Nth term Fibonacci formula.

Question

I'm studying power series and in the video the professor showing an example of finding formula for n term of Fibonacci sequence.

at the middle of the video (6:00) https://www.youtube.com/watch?v=CR-nmp97Ayo

the professor rewrite this equation:

$$f(x)=\frac{x}{1-x-x^2}$$

to be:

$$f(x)=\frac{\frac{1}{\sqrt5}}{1-(x*\phi)}+\frac{-\frac{1}{\sqrt5}}{1-(x*(1-\phi))}$$

I try using quadratic formula what I get is this:

$$f(x)=\frac{x}{(x+\frac{1+\sqrt5}{2})(-x+\frac{-1+\sqrt5}{2})}$$

how can I go from my result of using quadratic formula to the result the professor show?

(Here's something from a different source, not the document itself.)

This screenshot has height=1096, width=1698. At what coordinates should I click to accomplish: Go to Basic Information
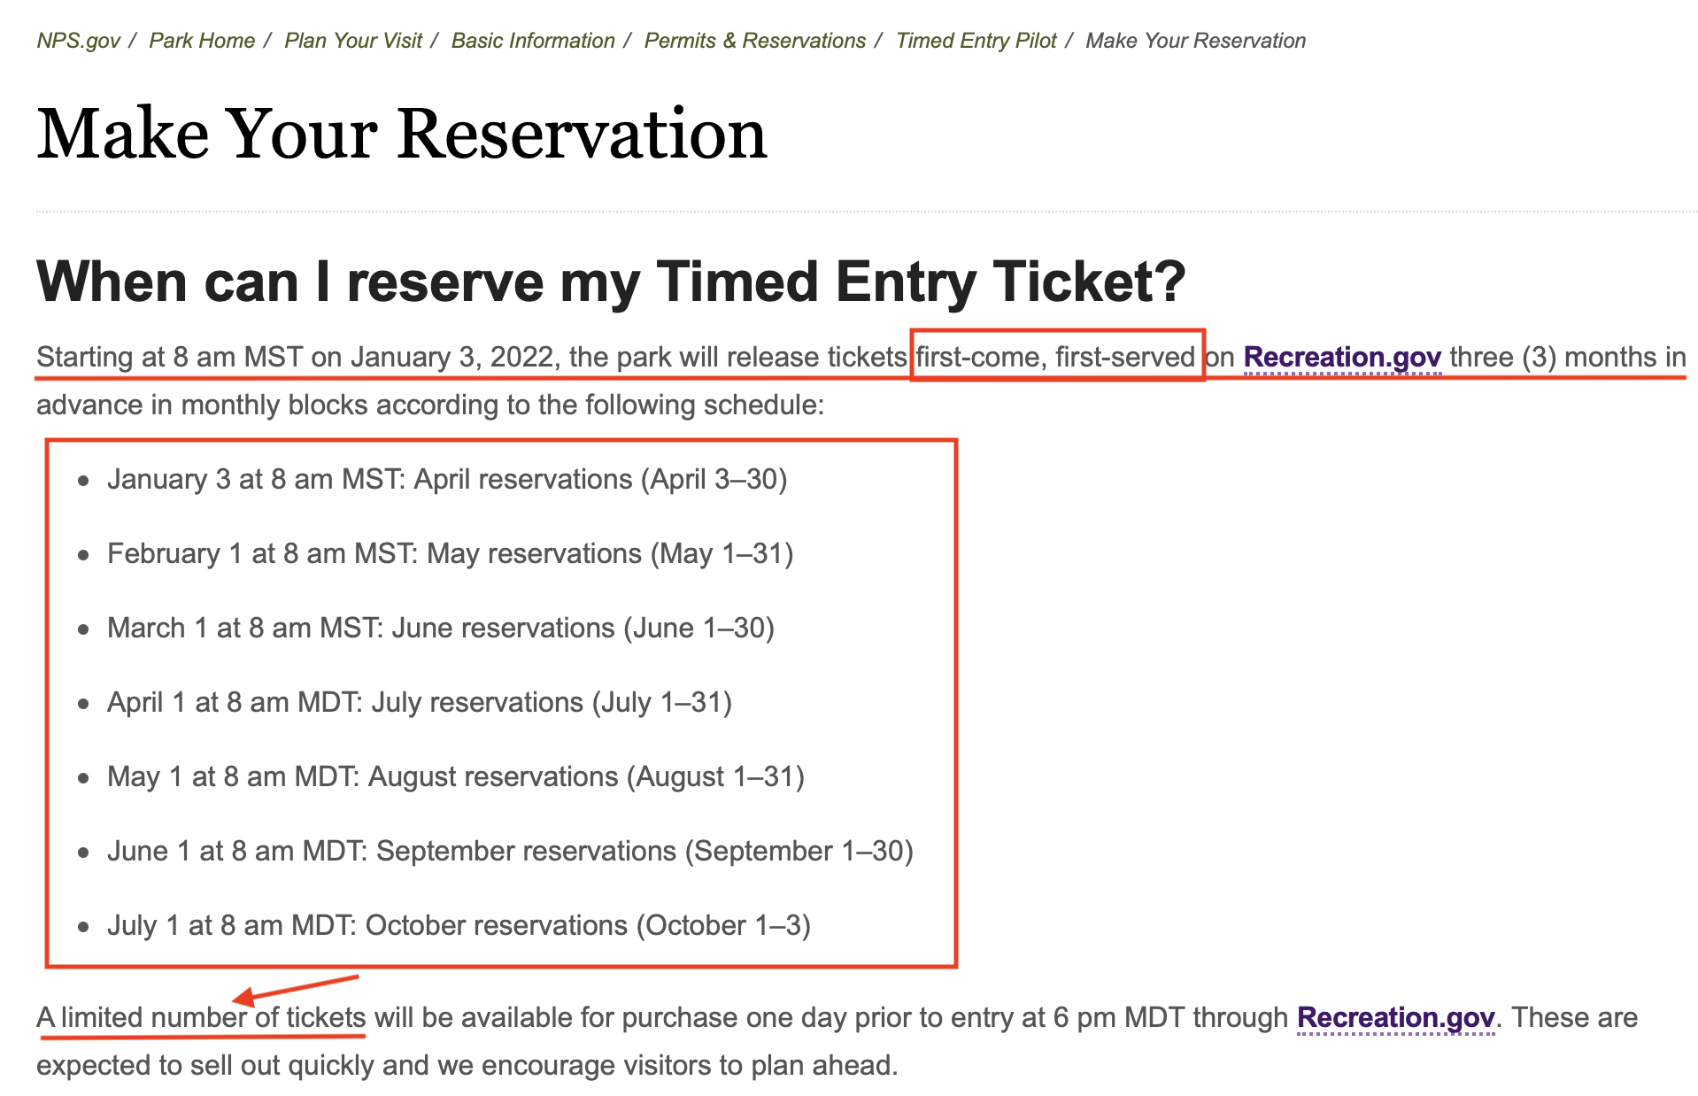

please give me very detail step by step.

Answer 1

$$\frac A{ax+1}+\frac B{bx+1}=\frac{(Ab+Ba)x+(A+B)}{(x+a)(x+b)}$$ and you are in a case such that

$$A+B=0.$$

Answer 2

This is partial fraction decomposition.

If you have $$\frac x {(x-a)(x-b)}=\frac A {x-a}+\frac B {x-b}$$ that is to say $$x=A(x-b)+B(x-a)=(A+B) x-(Ab+Ba)$$ Comparing terms, you then have equations $$1=A+B$$ $$0=Ab+Ba$$ Solve them for $A,B$ to get $$\frac x {(x-a)(x-b)}=\frac{a}{(a-b) (x-a)}-\frac{b}{(a-b) (x-b)}$$